A woman’s striking and unexpected foray into near-death experiences.
What happens to us when we near death? When the decisions we have made bring us to the moment when it might be too late to look back and change our minds? These are two of the many questions O’Farrell (This Must Be the Place, 2016, etc.) explores as she embarks in a memoiristic exercise in writing down, archiving, anthologizing, and understanding all the instances in which she almost lost her life. Written in nonchronological order, the stories are organized by body parts. For example, in “Neck: 1990,” the author remembers a dark and eerie evening walking back to the cottage where she worked and stumbling upon an all-too-familiar man. “I have an instinct for the onset of violence,” she writes, “I seemed to incite it in others for reasons I never quite understood.” The man made her strap a pair of binoculars around her neck to watch the ducks.
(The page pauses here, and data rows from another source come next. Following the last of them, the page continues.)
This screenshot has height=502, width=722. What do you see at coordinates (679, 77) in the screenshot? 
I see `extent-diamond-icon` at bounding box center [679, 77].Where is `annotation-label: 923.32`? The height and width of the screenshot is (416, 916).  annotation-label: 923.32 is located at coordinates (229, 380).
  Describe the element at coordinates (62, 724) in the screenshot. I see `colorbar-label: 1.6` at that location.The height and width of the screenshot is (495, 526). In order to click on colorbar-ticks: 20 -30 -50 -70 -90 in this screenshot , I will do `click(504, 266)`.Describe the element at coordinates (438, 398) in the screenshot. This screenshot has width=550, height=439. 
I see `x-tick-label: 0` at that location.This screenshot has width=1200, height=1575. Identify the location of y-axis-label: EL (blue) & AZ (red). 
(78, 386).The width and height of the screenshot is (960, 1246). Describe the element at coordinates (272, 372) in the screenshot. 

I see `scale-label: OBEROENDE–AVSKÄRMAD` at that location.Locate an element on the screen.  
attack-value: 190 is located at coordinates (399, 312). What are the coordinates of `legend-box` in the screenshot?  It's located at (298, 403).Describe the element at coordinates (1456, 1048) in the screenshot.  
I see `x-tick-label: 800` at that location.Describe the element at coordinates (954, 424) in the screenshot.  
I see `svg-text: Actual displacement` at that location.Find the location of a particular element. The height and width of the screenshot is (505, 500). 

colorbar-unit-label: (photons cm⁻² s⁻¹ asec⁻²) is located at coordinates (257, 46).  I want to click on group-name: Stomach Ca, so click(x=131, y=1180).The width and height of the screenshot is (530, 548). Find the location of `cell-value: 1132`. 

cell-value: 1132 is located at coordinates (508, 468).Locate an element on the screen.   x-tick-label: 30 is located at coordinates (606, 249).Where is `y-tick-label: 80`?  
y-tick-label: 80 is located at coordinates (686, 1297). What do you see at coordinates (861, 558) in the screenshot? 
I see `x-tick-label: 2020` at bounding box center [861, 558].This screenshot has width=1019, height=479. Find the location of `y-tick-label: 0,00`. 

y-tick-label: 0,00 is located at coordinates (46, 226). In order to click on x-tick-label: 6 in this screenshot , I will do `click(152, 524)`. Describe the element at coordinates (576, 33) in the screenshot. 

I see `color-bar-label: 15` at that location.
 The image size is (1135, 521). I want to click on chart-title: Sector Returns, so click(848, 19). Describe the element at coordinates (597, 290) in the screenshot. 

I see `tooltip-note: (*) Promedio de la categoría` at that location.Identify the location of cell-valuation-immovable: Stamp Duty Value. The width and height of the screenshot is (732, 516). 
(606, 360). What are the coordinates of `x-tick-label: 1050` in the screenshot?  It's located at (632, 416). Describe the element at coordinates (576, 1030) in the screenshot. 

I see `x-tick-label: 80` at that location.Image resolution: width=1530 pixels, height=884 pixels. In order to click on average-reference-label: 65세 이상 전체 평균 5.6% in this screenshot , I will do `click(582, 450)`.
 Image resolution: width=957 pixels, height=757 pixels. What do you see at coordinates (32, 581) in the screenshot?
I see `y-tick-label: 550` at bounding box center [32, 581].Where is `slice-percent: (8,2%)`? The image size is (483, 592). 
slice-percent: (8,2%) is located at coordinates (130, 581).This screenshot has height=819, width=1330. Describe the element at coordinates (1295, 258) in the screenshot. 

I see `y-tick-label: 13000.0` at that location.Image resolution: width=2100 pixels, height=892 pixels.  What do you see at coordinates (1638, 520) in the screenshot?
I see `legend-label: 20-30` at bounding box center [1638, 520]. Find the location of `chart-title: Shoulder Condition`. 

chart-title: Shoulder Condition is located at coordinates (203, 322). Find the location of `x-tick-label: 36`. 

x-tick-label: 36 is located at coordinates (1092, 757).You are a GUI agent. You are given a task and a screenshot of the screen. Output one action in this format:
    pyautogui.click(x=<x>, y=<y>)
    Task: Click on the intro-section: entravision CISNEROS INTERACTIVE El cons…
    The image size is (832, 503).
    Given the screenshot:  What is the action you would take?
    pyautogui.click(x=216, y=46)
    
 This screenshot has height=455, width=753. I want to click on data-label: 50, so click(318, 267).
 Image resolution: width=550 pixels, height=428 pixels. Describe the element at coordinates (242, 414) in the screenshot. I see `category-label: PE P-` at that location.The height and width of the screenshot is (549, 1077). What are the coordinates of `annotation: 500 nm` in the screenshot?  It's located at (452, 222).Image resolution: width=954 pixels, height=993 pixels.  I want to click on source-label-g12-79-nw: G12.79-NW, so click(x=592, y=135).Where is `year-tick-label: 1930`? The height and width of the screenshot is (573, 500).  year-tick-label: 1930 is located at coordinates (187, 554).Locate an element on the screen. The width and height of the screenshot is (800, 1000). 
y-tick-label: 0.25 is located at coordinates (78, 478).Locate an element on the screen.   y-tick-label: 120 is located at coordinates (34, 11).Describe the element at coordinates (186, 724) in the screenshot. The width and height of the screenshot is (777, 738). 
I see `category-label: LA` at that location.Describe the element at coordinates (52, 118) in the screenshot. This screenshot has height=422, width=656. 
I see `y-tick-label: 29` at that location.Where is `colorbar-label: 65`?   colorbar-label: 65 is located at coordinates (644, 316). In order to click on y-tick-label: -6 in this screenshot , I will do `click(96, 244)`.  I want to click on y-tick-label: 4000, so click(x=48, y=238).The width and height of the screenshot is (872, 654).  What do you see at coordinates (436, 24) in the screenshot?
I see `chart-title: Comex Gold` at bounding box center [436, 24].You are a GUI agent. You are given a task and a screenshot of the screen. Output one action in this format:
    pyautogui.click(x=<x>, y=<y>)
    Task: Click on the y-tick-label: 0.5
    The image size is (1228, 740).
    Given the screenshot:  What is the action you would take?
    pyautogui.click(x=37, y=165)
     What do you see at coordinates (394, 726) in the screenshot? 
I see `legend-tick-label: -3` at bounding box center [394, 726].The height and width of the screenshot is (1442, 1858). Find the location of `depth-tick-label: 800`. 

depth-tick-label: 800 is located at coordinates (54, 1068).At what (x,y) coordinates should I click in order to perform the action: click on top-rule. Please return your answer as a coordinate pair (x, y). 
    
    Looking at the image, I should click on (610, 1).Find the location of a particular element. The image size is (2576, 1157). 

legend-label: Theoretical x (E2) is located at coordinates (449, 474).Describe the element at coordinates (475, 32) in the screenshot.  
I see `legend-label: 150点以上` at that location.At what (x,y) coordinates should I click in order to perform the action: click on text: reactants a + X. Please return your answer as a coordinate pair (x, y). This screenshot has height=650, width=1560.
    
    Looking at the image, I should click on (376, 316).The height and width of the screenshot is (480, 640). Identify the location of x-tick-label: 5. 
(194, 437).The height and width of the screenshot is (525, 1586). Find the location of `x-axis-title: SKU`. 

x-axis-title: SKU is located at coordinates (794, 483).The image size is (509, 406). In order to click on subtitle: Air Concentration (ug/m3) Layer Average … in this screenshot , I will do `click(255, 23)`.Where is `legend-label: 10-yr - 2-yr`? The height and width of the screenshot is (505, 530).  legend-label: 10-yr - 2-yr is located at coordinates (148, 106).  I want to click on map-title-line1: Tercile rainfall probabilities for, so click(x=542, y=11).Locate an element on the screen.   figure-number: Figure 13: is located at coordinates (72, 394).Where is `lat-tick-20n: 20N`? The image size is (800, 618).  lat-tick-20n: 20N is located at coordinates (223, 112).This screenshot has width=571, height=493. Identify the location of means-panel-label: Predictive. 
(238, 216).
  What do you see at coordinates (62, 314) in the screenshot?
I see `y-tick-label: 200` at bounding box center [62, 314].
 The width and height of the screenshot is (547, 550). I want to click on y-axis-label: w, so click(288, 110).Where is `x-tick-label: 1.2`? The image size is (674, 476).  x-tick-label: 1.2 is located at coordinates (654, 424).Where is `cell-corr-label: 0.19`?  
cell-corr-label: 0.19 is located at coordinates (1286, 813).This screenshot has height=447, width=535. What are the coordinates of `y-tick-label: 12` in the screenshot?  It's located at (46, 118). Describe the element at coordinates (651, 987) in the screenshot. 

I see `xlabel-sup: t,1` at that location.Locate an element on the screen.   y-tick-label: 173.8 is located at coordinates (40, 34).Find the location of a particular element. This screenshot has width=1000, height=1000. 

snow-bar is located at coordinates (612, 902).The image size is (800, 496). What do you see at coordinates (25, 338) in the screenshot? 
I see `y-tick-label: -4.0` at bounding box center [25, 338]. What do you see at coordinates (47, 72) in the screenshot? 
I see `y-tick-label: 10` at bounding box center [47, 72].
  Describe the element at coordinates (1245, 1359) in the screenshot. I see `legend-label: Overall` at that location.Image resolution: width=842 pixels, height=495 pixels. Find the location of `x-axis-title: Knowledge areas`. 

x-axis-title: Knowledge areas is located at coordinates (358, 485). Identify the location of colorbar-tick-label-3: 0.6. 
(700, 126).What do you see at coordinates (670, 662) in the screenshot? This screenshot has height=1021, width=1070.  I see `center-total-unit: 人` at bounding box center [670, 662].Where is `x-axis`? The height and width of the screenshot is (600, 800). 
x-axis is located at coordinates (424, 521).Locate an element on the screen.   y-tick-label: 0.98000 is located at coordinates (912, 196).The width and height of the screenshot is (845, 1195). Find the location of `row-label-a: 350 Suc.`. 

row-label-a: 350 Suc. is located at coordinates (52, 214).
Nothing happened to her that night, but a different woman was later found strangled by a pair of binoculars, allegedly by the same man. The tales that follow this opener involve much more intensely medical experiences, such as the nasty strain of amoebic dysentery O’Farrell caught in China (“the amoeba was winning…I was ready to die, to abandon the fight. It was easier than staying alive”) or a life-changing neurological illness that modified, at a very young age, the rest of her life. The author also tells the stories of her multiple—at times unsuccessful—pregnancies. Throughout, the narrative is compelling and visceral; O’Farrell knows how to draw in readers. Perhaps the only downside to the book’s organization is that because the stories aren’t in chronological order, some of them feel repetitive, as the author occasionally provides redundant context about the events in her life.
An intriguing and mostly engaging collection of life-threatening stories.